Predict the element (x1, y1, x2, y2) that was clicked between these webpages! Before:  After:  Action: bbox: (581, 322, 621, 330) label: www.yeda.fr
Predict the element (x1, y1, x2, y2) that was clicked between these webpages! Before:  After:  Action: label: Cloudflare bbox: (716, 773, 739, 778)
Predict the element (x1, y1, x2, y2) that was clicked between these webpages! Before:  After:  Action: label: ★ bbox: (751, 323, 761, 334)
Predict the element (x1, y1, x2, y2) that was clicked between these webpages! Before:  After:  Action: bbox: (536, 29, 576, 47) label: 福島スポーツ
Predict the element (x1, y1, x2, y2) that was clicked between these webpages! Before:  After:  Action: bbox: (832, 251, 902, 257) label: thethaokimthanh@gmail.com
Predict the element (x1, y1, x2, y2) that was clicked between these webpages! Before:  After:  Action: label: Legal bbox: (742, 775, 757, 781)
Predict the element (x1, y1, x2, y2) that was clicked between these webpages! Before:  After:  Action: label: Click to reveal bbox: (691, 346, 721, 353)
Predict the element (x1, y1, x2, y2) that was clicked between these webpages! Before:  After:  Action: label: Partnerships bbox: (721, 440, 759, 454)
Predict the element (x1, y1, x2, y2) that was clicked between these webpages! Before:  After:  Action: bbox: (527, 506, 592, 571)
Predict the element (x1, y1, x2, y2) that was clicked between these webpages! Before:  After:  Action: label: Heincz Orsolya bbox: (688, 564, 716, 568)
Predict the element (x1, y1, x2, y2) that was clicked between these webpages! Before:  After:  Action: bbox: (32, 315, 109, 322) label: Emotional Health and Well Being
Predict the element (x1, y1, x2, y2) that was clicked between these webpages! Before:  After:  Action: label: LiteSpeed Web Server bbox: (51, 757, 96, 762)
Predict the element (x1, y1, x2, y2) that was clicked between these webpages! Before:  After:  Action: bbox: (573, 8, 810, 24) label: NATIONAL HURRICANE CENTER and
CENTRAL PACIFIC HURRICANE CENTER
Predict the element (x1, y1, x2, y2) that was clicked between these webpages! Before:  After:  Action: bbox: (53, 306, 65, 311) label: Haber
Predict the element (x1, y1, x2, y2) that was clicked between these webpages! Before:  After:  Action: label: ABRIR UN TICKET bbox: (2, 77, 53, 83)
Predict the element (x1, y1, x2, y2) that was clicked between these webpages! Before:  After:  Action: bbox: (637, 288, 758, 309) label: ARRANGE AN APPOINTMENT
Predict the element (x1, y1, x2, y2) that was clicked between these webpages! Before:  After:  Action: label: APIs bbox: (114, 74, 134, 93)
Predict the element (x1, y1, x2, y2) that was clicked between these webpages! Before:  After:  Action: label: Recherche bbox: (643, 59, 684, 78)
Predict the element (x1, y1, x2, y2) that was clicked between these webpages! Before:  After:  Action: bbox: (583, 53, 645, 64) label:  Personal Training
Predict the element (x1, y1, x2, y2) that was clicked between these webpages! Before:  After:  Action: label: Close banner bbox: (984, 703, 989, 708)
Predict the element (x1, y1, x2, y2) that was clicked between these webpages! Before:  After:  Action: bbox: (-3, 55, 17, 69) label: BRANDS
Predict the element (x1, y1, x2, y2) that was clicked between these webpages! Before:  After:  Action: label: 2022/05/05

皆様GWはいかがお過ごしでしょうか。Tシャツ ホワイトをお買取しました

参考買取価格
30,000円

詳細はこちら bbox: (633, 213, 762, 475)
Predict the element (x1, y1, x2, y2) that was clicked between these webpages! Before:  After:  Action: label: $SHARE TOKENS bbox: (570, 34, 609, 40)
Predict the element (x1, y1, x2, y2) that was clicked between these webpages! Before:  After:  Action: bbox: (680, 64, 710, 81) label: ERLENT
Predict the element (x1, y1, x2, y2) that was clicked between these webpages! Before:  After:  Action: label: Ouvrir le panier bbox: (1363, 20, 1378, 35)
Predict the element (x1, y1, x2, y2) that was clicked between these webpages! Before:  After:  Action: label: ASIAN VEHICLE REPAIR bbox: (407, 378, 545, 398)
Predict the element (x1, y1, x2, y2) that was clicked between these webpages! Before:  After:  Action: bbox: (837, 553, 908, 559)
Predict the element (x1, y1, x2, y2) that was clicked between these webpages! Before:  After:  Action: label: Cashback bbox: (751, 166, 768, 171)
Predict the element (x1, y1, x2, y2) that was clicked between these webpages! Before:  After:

———

**WHAT NEEDS TO BE DONE:** Express the records from the one containing "69) label: BRANDS" through the one containing "81) label: ERLENT" as a two-column CSV with the headers request and answer. Give one row per record, put each value in a single quoted field, and replace line breaks with spaces.

**RESPONSE BELOW:**
request,answer
"Predict the element (x1, y1, x2, y2) that was clicked between these webpages! Before:  After:","Action: bbox: (-3, 55, 17, 69) label: BRANDS"
"Predict the element (x1, y1, x2, y2) that was clicked between these webpages! Before:  After:","Action: label: 2022/05/05 皆様GWはいかがお過ごしでしょうか。Tシャツ ホワイトをお買取しました 参考買取価格 30,000円 詳細はこちら bbox: (633, 213, 762, 475)"
"Predict the element (x1, y1, x2, y2) that was clicked between these webpages! Before:  After:","Action: label: $SHARE TOKENS bbox: (570, 34, 609, 40)"
"Predict the element (x1, y1, x2, y2) that was clicked between these webpages! Before:  After:","Action: bbox: (680, 64, 710, 81) label: ERLENT"